As is clear from the results shown in Tables 4 and 5, the surface-treated steel sheets satisfying the conditions of the present invention were all excellent in film corrosion resistance, paint corrosion resistance, and film wettability, although they were manufactured without using hexavalent chromium. Adhesion, paint secondary adhesion, and weldability were all achieved.

Claims (10)

steel plate;
a Ni-containing layer disposed on at least one surface of the steel plate;
a metallic Cr layer disposed on the Ni-containing layer;
a Cr oxide layer disposed on the metal Cr layer;
a water contact angle of 50° or less,
A surface-treated steel sheet having a total atomic ratio of K, Na, Mg, and Ca adsorbed on the surface to Cr of 5.0% or less.
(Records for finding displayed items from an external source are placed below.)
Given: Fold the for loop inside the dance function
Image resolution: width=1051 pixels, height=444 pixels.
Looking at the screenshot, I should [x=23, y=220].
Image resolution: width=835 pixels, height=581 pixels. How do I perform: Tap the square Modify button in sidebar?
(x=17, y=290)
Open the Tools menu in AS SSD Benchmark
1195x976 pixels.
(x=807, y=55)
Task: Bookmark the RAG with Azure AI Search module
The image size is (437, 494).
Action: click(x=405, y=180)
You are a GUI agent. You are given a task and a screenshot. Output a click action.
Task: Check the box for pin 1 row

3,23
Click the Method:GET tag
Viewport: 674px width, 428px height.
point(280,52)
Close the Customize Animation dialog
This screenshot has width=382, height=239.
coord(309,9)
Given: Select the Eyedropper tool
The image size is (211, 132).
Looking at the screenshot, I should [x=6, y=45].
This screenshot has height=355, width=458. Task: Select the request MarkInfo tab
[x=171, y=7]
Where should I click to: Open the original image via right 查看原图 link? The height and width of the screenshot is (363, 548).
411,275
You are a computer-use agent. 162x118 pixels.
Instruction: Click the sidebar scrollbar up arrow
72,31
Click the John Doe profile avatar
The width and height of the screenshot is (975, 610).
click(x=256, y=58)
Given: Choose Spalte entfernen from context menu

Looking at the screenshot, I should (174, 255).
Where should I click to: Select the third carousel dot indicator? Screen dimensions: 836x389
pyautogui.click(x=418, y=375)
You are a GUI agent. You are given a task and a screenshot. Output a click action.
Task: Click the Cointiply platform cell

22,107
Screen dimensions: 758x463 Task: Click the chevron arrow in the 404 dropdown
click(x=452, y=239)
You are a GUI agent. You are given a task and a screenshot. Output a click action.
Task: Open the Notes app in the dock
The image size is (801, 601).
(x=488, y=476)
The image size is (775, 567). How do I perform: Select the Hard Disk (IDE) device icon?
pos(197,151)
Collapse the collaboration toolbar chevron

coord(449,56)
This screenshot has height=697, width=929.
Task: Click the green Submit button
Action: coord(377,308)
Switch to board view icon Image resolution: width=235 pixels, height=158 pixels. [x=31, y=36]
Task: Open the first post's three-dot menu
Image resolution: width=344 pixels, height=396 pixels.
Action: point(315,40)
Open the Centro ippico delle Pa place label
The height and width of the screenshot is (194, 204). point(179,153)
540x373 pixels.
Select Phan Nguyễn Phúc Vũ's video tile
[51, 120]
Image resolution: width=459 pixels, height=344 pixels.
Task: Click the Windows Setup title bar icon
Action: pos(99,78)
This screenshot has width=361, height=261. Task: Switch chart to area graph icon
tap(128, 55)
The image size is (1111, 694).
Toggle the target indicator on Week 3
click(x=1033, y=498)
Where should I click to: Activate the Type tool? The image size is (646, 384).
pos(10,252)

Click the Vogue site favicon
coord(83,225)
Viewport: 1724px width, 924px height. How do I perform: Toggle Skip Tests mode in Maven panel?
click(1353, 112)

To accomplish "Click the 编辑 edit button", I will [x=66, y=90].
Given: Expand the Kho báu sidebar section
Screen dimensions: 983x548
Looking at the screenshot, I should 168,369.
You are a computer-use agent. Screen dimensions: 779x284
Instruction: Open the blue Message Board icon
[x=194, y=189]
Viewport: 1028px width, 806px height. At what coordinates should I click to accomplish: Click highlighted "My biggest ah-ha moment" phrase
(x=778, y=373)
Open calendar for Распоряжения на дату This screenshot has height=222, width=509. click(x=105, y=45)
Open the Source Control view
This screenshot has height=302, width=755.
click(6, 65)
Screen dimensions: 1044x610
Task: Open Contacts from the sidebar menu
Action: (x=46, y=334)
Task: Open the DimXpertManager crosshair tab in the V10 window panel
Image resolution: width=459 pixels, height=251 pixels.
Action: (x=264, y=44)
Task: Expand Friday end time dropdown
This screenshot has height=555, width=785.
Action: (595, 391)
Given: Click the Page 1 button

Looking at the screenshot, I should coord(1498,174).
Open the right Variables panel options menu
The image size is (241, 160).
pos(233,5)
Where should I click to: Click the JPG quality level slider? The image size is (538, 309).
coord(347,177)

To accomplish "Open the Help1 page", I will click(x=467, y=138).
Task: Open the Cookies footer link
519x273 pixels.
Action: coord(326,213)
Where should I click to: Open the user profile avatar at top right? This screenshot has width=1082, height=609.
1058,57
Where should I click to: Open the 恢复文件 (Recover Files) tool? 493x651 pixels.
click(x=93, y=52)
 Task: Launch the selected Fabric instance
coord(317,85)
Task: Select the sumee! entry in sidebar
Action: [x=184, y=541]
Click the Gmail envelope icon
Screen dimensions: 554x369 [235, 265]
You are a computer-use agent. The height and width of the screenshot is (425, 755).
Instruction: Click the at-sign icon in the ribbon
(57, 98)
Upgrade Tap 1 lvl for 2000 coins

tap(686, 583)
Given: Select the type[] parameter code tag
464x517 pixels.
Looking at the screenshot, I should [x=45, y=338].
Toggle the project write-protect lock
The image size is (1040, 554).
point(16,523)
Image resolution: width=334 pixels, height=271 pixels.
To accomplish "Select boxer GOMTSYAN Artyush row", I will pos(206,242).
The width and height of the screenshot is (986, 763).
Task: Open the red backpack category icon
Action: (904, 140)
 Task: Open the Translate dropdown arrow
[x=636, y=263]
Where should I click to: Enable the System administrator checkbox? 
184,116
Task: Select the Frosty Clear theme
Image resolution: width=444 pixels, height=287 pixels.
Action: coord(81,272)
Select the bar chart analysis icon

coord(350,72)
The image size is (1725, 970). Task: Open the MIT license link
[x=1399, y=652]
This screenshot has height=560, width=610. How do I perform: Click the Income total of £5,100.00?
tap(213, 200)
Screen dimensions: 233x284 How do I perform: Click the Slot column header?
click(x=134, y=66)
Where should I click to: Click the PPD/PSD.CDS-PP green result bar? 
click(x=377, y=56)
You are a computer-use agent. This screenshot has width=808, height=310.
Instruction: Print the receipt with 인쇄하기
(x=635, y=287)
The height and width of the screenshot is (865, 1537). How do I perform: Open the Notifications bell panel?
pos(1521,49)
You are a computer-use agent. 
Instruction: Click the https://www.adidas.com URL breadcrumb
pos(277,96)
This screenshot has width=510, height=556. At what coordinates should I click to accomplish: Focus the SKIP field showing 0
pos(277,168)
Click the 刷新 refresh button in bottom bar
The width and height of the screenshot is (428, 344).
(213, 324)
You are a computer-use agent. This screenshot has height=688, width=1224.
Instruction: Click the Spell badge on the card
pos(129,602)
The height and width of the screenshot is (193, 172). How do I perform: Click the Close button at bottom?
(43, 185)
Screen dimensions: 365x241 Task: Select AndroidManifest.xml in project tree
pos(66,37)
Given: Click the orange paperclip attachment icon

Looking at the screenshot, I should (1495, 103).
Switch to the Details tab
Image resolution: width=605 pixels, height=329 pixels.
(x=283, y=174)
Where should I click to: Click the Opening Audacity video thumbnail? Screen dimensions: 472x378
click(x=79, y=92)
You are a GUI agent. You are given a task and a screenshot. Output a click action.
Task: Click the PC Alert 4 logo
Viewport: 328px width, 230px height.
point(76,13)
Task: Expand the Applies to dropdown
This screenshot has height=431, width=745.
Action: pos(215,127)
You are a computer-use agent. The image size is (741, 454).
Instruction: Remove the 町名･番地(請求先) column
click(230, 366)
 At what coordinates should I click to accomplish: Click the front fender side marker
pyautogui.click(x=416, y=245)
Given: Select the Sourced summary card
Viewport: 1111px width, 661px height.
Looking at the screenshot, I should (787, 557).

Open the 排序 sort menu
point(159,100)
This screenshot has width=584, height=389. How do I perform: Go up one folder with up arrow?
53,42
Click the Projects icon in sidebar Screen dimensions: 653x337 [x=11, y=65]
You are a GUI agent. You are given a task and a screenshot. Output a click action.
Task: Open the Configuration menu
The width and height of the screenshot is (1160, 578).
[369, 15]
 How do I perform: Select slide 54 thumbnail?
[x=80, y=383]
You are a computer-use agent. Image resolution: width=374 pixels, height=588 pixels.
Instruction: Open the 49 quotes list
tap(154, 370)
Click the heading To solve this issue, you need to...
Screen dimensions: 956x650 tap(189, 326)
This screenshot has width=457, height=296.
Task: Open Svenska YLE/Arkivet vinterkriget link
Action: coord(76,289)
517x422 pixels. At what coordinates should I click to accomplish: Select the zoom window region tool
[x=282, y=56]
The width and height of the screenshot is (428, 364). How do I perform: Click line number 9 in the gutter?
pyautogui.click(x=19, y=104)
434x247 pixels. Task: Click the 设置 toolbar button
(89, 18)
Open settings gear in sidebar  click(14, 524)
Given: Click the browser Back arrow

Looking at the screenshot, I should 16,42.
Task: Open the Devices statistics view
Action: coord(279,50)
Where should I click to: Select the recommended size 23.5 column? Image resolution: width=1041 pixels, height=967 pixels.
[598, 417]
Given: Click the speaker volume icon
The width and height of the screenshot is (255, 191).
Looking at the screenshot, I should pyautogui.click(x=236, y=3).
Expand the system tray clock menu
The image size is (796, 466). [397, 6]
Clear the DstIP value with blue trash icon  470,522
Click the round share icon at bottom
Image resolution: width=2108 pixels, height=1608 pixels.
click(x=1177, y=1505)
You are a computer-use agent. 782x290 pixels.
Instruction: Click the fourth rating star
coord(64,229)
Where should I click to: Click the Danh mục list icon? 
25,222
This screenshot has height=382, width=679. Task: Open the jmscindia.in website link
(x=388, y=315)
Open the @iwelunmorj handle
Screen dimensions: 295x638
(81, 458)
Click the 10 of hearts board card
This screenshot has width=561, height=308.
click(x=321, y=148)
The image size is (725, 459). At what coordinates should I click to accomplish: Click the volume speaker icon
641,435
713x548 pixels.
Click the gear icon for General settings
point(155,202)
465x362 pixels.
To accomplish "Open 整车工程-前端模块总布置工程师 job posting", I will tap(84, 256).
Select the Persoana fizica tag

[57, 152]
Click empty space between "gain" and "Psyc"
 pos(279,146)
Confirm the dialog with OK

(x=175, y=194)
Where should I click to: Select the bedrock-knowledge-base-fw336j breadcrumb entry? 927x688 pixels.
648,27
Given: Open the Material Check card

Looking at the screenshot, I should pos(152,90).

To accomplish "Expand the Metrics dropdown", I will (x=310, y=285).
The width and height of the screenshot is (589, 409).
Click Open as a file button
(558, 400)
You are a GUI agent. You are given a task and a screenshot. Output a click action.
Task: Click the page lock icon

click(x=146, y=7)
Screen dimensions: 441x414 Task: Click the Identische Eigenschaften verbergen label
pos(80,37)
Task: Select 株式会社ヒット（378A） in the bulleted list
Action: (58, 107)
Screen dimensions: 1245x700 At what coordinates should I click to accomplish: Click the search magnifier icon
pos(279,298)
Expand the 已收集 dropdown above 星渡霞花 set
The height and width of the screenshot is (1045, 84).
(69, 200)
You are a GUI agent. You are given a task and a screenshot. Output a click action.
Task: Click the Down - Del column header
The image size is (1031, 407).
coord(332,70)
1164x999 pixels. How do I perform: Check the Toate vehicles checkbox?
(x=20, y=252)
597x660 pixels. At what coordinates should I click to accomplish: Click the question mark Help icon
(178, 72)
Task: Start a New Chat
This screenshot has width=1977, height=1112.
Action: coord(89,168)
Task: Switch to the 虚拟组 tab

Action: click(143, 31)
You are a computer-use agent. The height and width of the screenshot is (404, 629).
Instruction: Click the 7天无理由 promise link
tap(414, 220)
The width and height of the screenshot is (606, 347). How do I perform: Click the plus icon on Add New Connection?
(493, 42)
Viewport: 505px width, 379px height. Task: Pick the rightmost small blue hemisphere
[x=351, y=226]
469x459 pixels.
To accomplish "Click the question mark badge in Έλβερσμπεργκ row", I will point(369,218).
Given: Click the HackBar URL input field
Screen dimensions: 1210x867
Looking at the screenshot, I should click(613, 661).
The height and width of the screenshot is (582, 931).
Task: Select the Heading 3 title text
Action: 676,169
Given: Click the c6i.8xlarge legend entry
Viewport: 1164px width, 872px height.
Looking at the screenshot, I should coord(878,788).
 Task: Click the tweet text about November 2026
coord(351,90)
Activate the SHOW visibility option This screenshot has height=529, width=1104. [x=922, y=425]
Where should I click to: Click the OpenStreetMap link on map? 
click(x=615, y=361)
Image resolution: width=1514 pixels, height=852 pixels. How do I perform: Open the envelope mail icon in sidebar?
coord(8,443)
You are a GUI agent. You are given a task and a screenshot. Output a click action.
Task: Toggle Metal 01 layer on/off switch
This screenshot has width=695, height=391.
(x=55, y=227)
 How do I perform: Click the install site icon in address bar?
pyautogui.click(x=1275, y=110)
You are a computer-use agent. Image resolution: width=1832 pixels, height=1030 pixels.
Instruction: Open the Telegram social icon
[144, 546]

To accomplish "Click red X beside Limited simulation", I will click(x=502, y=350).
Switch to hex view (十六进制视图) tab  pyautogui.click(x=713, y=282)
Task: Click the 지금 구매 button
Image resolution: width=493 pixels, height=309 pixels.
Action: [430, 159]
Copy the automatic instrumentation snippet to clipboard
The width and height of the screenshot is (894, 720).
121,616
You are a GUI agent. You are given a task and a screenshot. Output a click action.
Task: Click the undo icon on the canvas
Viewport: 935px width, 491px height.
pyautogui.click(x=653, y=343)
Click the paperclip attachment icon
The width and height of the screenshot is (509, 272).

The surface-treated steel sheet according to claim 1, wherein the Ni-containing layer has a Ni adhesion amount of 200 mg/m2 ^or more and 2000 mg/m2 ^or less per one side of the steel sheet. The surface-treated steel sheet according to claim 1 or 2, wherein the metal Cr layer has a Cr adhesion amount of 2 mg/ ^m2 or more and less than 40 mg/ ^m2 per side of the steel sheet. The surface-treated steel sheet according to claim 1 or 2 , wherein the Cr oxide layer has a Cr deposition amount of 0.1 mg/m ² or more and 15.0 mg/m ² or less per one side of the steel sheet. The Cr oxide layer has a Cr adhesion amount of 0.1 mg/m per side of the steel sheet. ² More than 15.0mg/m ² The surface-treated steel sheet according to claim 3, wherein: The surface-treated steel sheet according to claim 1 or 2 , wherein the atomic ratio of Ni to Cr on the surface of the surface-treated steel sheet is 100% or less. The surface-treated steel sheet according to claim 3, wherein the atomic ratio of Ni to Cr on the surface of the surface-treated steel sheet is 100% or less. The surface-treated steel sheet according to claim 4, wherein the atomic ratio of Ni to Cr on the surface of the surface-treated steel sheet is 100% or less. The surface-treated steel sheet according to claim 5, wherein the atomic ratio of Ni to Cr on the surface of the surface-treated steel sheet is 100% or less. A surface comprising a steel sheet, a Ni-containing layer disposed on at least one surface of the steel sheet, a metallic Cr layer disposed on the Ni-containing layer, and a Cr oxide layer disposed on the metallic Cr layer. A method for producing a treated steel sheet, comprising:
an electrolytic solution preparation step of preparing an electrolytic solution containing trivalent chromium ions;
a cathodic electrolytic treatment step of cathodic electrolyzing a steel plate having a Ni-containing layer on at least one surface in the electrolytic solution;
and a water washing step of washing the steel sheet after the cathodic electrolysis treatment with water at least once,
In the electrolytic solution preparation step,
mixing a trivalent chromium ion source, a carboxylic acid compound, and water;
The electrolytic solution is prepared by adjusting the pH to 4.0 to 7.0 and the temperature to 40 to 70 ° C.,
In the washing step,
A method for producing a surface-treated steel sheet, wherein water having an electrical conductivity of 100 μS/m or less is used in at least the final washing.